Current drug development, regulatory approval, and clinical practice are heavily relying on clinical trials. While, randomized clinical trials are inevitable to measure true effects of new therapeutics, this paradigm is notably limited in various aspects. One key aspect, arguably most impactful and proximal to patients and clinical care, is the questionable external validity of randomized clinical trials. Highly selective inclusion and exclusion criteria and the stringent treatment protocol followed by participating providers result in an “experimental setting” that does not reflect the clinical care patients would receive in real-world settings. In addition, real-world patients are often characterized as older, sicker, and more fragile compared to participants selected into clinical trials. Therefore, real-world therapeutic performances, including safety and effectiveness, may not be comparable to clinical trials and require further assessments. In addition, ways to optimize therapeutic outcomes in real-world patients, meaning maximizing benefit while minimizing risks, are often lacking. To study real-world therapeutic performances, the exponentially- and ubiquitously-growing real-world electronic health records data (EHR) becomes essential.
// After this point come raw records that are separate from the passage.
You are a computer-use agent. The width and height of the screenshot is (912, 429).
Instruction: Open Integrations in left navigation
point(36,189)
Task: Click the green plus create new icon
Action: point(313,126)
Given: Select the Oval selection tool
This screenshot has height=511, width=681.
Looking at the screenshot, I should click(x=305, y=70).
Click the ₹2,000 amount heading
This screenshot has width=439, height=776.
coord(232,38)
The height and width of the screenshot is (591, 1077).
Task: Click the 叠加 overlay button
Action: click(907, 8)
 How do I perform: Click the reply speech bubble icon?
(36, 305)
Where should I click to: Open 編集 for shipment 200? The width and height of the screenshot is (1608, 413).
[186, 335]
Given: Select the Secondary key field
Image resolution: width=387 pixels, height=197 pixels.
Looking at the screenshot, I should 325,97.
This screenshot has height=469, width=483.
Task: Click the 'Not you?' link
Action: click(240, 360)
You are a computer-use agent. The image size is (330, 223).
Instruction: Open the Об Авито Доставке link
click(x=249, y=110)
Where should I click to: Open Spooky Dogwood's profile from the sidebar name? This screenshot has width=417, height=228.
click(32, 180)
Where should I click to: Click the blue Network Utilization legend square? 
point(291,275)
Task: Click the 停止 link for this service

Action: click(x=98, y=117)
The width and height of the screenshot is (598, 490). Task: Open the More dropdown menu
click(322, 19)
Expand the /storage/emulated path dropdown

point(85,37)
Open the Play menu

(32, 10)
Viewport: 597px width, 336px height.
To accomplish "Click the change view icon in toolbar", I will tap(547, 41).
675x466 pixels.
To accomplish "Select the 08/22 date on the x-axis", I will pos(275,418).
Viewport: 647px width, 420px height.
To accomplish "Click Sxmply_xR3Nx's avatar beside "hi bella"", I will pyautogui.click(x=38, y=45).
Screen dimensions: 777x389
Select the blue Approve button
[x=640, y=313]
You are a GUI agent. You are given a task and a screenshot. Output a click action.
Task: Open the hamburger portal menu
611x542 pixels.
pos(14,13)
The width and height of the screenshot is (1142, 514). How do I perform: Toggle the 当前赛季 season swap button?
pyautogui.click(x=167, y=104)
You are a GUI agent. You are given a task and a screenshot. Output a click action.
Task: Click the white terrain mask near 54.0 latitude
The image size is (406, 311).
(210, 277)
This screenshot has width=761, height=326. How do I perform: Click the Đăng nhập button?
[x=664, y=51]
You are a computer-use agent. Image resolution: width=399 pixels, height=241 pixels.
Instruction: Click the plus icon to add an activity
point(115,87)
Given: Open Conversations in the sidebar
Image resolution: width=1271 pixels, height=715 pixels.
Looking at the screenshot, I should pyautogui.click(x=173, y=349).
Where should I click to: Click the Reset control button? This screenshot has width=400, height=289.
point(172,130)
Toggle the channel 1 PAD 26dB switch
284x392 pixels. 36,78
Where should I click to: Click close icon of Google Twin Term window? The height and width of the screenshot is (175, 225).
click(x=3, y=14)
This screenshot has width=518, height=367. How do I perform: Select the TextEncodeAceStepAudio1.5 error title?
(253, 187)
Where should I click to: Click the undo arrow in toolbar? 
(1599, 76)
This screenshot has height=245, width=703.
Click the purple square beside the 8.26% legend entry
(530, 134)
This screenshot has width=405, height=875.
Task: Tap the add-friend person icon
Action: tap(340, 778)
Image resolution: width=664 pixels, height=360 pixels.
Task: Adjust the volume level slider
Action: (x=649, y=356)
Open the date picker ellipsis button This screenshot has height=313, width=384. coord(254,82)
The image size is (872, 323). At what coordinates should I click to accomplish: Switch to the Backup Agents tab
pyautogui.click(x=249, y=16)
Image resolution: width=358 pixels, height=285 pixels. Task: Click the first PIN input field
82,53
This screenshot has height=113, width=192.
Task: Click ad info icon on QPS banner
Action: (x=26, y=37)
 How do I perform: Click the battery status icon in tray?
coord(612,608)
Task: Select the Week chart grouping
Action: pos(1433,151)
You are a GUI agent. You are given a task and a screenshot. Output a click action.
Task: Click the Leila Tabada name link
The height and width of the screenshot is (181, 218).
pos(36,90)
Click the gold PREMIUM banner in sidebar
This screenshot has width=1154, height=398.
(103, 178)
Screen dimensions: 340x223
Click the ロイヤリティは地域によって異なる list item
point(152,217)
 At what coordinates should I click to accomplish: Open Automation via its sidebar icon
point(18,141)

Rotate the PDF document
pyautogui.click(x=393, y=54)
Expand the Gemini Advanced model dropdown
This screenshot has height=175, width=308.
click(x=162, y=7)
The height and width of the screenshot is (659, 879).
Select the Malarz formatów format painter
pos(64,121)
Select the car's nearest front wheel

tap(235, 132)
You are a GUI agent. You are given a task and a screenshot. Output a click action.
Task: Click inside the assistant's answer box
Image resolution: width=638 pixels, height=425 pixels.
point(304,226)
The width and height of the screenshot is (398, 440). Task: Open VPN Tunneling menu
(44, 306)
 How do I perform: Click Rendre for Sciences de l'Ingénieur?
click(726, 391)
EHR data refers to clinical data, such as diagnoses, medications, procedures, and laboratory tests, captured through routine clinical care that any real-world patient would receive at every visit and hospitalization. Enriched with abundant patient-level data, EHR data represents a comprehensive real-world clinical data ideal to study performances of novel therapeutics. Yet, research involving EHR data can be challenging due to its unique characteristics such as the retrospective nature of the data that may inherit biases and require careful considerations. Furthermore, the high-dimensionality and longitudinality add another layer of complexity and may require more sophisticated or advanced methods.
This dissertation focuses on developing novel computational methods to characterize and predict therapeutic outcomes in real-world patients with the hope to ultimately help guide clinical use (practice) of novel therapeutics. A diverse set of methods spanning across traditional statistical approaches, machine learning, rule-based natural language processing, to advanced transformer-based models coupled with transfer learning strategy were explored and developed. The utility of each method was demonstrated in a medical-oriented problem where the outcomes may help improve clinical care, patients’ health outcomes, and public health as a whole.